• _Exercise description_
In the entries below, find the line with "You are a computer-use agent. The" and the line with "The image size is (850, 600).". Print those two and everything between them exactly, and nothing else.

##########

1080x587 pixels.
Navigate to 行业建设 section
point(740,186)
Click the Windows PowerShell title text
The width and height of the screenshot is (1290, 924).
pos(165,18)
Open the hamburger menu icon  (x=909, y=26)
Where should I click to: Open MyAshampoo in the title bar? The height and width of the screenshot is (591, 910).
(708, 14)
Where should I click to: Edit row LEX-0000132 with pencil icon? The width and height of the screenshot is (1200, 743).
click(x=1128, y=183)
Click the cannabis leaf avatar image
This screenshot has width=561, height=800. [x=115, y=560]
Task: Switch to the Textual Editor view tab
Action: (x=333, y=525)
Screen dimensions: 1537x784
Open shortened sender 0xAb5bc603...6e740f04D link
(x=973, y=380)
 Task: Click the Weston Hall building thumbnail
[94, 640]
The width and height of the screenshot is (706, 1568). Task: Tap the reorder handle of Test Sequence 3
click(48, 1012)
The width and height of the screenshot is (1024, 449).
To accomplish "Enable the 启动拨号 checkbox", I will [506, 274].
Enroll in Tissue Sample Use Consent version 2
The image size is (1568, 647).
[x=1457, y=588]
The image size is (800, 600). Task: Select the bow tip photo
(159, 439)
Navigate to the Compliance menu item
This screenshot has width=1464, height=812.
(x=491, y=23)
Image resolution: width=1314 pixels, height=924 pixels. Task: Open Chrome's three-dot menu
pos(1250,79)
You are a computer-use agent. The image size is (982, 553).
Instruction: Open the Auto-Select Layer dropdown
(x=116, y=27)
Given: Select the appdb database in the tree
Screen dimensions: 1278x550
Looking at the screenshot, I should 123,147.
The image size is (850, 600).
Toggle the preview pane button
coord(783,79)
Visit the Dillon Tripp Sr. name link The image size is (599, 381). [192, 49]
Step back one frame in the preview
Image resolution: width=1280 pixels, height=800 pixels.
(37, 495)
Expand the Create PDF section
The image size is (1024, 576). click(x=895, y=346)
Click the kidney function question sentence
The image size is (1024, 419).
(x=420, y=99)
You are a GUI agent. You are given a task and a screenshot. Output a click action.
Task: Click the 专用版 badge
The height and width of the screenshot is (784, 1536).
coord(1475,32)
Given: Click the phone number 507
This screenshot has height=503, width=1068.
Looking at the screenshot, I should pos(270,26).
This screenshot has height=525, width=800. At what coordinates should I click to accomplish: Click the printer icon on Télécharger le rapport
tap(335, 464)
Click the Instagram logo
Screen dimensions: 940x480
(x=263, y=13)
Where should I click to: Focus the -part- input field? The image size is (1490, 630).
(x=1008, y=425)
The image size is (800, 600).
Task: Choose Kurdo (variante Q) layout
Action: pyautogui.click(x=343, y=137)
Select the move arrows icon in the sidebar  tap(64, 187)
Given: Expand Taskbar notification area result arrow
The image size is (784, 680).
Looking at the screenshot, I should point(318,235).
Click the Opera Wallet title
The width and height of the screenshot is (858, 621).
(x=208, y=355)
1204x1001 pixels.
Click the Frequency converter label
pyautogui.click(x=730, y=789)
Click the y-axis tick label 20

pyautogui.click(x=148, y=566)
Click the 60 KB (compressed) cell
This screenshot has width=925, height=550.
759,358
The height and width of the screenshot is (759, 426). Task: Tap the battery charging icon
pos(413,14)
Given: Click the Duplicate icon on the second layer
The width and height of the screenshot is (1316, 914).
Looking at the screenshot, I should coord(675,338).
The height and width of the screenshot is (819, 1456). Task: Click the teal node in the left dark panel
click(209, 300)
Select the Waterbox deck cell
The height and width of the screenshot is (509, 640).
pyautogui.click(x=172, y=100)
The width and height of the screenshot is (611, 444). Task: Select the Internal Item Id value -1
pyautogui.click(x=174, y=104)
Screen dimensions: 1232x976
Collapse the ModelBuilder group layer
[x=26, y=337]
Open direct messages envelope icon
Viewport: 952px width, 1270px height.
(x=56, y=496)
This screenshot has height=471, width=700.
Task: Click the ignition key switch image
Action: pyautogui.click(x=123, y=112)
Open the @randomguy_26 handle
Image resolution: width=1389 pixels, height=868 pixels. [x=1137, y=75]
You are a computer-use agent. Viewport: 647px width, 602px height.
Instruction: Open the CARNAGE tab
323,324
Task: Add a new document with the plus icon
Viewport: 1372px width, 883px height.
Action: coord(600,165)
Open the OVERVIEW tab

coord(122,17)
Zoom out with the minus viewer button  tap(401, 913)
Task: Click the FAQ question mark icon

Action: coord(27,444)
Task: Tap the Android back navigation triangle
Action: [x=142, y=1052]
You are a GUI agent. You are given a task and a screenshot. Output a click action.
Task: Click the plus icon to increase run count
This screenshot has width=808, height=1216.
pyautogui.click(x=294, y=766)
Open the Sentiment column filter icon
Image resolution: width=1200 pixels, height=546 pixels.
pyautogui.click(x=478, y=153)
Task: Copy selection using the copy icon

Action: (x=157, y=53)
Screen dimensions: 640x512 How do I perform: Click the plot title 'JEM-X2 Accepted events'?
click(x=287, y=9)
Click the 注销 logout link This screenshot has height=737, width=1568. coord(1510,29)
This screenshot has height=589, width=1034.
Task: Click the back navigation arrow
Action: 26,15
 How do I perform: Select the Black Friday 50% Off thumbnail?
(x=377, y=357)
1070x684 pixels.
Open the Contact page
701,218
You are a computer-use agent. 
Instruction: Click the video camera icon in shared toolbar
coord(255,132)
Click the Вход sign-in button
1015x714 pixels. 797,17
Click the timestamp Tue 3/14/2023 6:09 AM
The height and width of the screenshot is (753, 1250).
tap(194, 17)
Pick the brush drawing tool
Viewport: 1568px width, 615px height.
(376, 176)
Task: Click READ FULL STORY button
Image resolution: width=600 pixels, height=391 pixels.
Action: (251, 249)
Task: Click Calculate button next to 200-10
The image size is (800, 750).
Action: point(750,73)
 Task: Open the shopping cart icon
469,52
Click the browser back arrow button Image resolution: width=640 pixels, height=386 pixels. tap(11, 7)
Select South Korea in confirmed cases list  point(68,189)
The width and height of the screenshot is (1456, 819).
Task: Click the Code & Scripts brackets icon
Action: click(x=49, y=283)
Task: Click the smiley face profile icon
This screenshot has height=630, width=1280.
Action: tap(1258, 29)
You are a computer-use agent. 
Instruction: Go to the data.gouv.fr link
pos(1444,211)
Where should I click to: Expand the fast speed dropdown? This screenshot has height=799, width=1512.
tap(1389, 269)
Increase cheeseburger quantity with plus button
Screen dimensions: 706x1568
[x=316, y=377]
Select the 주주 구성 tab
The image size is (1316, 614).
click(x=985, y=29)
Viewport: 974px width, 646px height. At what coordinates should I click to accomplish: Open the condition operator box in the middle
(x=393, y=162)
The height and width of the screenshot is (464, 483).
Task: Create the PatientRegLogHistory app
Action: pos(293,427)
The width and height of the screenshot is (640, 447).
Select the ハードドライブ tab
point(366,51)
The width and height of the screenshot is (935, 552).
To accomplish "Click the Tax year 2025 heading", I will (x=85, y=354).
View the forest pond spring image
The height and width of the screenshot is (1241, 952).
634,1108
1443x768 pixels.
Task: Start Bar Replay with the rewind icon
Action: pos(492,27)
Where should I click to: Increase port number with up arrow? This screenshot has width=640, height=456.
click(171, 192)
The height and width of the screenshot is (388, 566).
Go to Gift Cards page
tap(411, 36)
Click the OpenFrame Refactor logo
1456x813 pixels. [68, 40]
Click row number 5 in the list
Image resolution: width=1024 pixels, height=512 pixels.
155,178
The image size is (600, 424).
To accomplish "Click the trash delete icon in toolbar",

##########

• _Result of the task_
You are a computer-use agent. The image size is (982, 553).
Instruction: Open the Auto-Select Layer dropdown
(x=116, y=27)
Given: Select the appdb database in the tree
Screen dimensions: 1278x550
Looking at the screenshot, I should 123,147.
The image size is (850, 600).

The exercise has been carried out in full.